Bei nächtlichen Unruhezuständen älterer Patienten ist die klare Abgrenzung zwischen Delir und Demenz nicht immer möglich. Sie ist auch nicht sinnvoll, da vorbestehende kognitive Störungen der wichtigste Risikofaktor für einen Verwirrtheitszustand sind, erklären Dr. Dirk Schwerthöffer von der Klinik und Poliklinik für Psychiatrie und Psychotherapie der Technischen Universität München und seine Kollegen.

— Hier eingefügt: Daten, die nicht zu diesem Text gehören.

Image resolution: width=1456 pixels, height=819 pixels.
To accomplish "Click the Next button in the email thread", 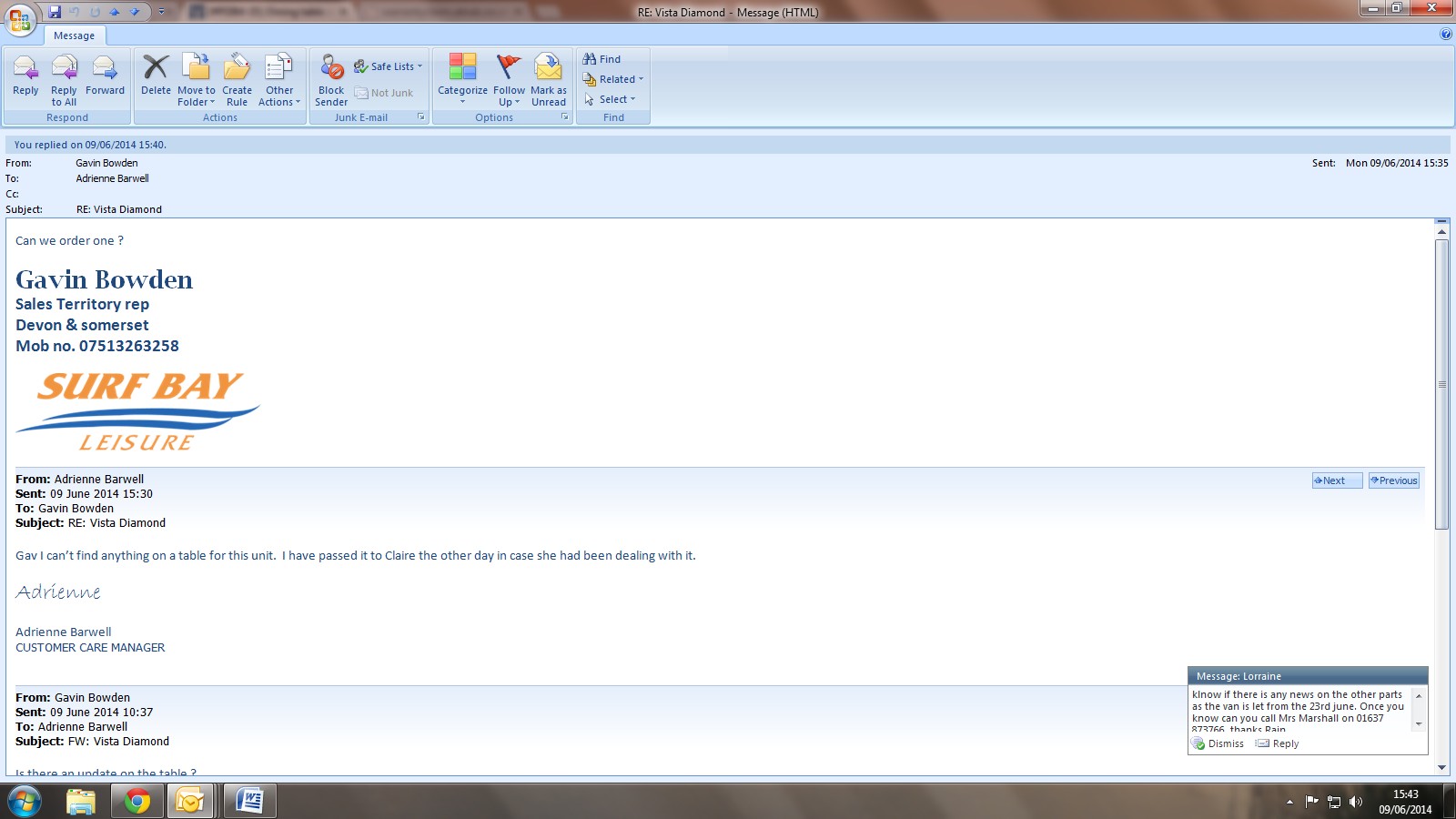I will tap(1336, 480).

Die Akuttherapie besteht aus der beruhigenden und aufmerksamen Zuwendung und Pflege des Kranken. Sie ist auch Voraussetzung für die gezielte Therapie und die weitergehende Diagnostik. Im Fall einer akuten, ausgeprägten nächtlichen Agitiertheit mit Selbstgefährdung ist die Behandlung mit Medikamenten aber unerlässlich, schreiben die Autoren.

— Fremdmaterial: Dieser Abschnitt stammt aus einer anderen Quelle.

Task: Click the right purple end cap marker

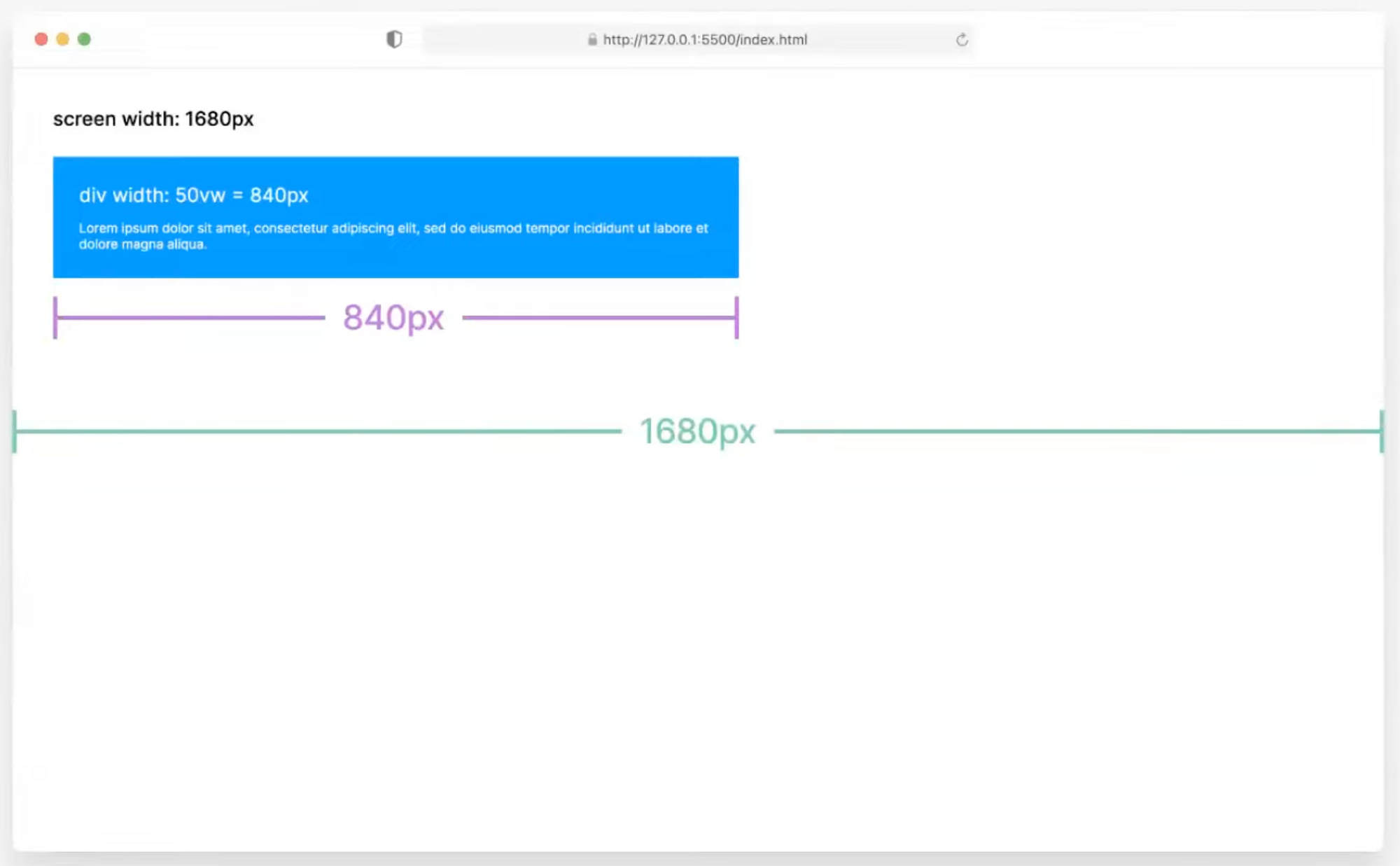Action: coord(736,318)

Eine ganze Reihe nicht-psychiatrischer Auslöser können die alten Leute nachts aufwachen lassen. Dazu gehören unter anderem:
- Medikamente, Drogen bzw. deren plötzlicher Entzug, z.B. Benzodiazepine und verwandte Substanzen, Anticholinergika und Alkohol, Kaffee, Tee
- Schmerzen, etwa durch eine periphere arterielle Verschlusskrankheit, chirurgische Wunden, einen Dekubitus bei chronisch Bettlägerigen oder auch Druck auf der Blase bei gestörter Miktion
- Stoffwechselstörungen, darunter Hyperthyreose, Hyponatriämie, Hypoglykämie, Dehydratation
Ist man sich der Ursache der nächtlichen Unruhe sicher, kann man versuchen, diese gezielt auszuschalten. Besteht der Verdacht, dass der nächtlichen Agitiertheit eine beginnende Demenz zugrunde liegt, lässt sich das mit ein paar gezielten Fragen prüfen.

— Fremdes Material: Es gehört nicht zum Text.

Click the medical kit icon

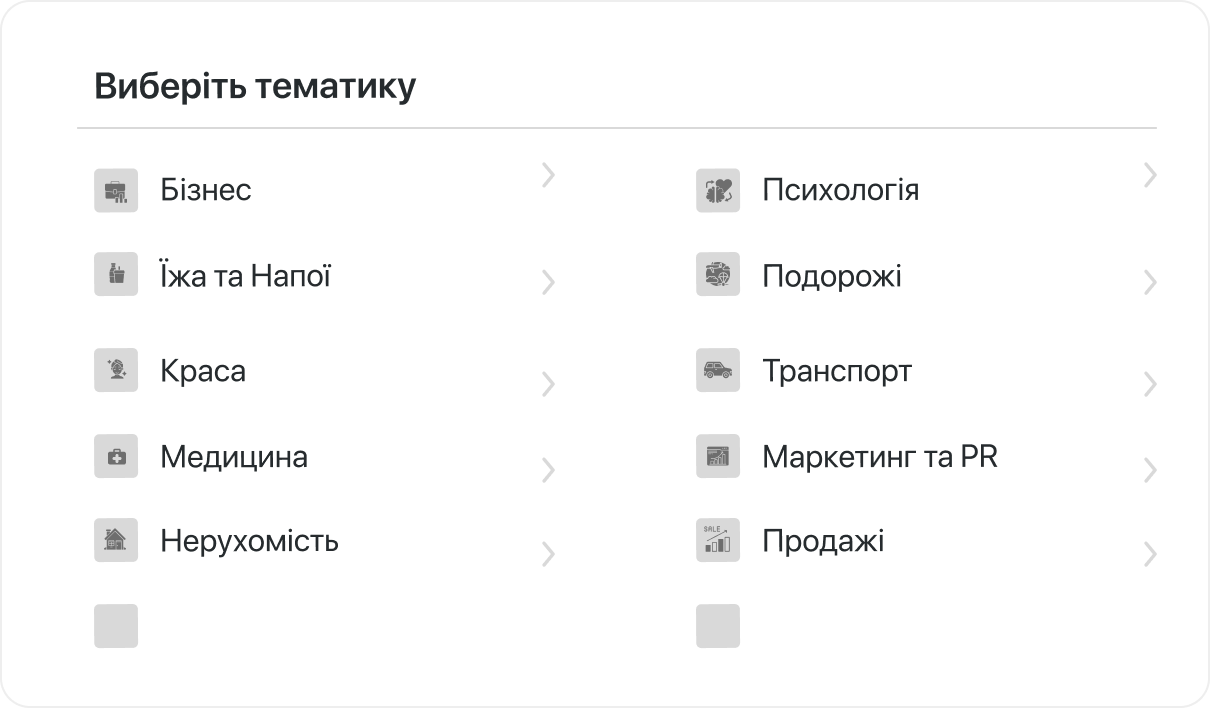(116, 456)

Den Verwirrtheitszustand erkennen
- Wachheit (Alertness): Spricht man den schlafenden Patienten an, soll er innerhalb von 10 Sekunden adäquat reagieren.
- Orientierung (Abbreviated Mental Test 4): Der Patient soll korrekte Angaben zur Person (Alter, Geburtsdatum), zu Ort und Zeit machen.
- Aufmerksamkeit (Attention): Der Kranke soll die Monate des Jahres in umgekehrter Reihenfolge nennen, beginnend mit Dezember.
- fluktuierende Symptomatik (Acute change or fluctuation): Veränderungen von Aufmerksamkeit und Wahrnehmung werden abgefragt, z.B. neu aufgetretene Halluzinationen oder Paranoia.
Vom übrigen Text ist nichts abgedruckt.